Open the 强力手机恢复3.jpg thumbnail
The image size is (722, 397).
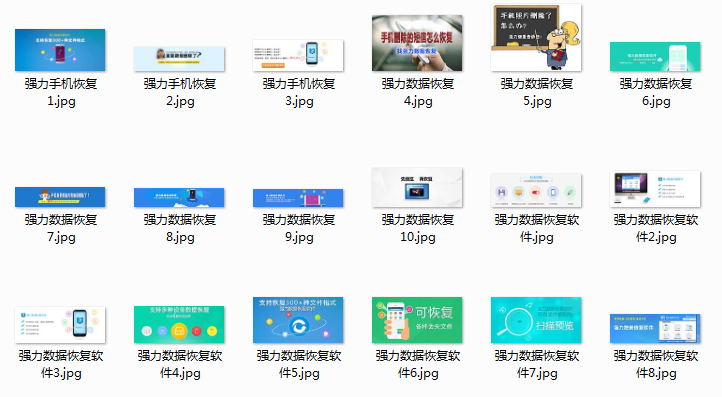click(x=298, y=55)
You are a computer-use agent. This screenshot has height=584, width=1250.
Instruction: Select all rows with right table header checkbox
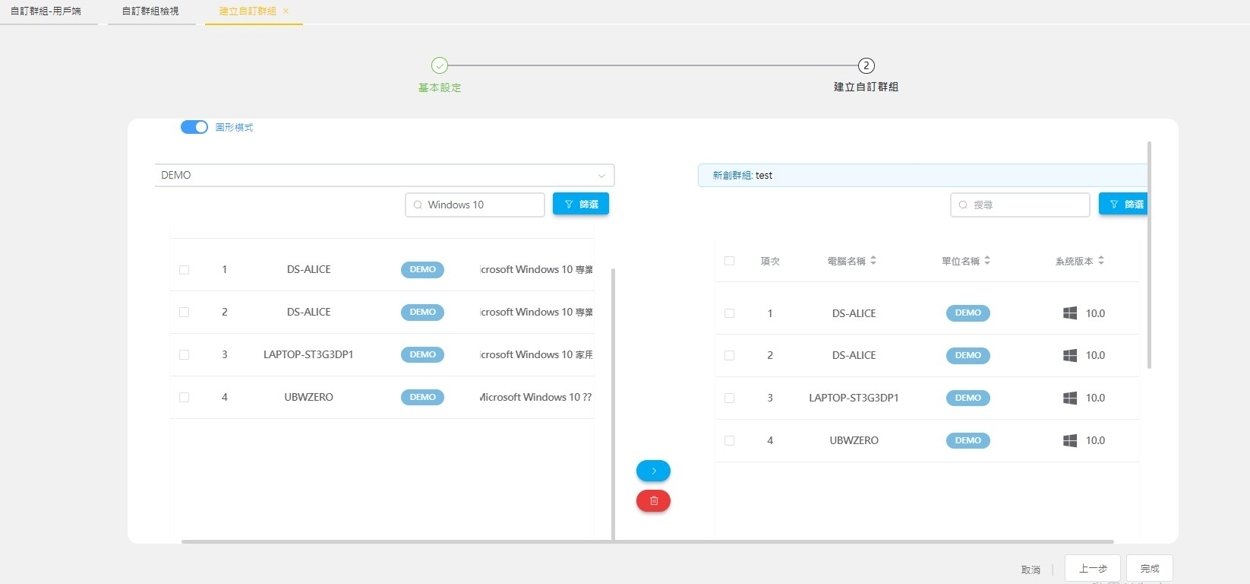pos(729,261)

________________________________________

_Task details:_
Send back the entries above exactly. Skip the images.

_Result below:_
Open the 强力手机恢复3.jpg thumbnail
The image size is (722, 397).
click(x=298, y=55)
You are a computer-use agent. This screenshot has height=584, width=1250.
Instruction: Select all rows with right table header checkbox
pos(729,261)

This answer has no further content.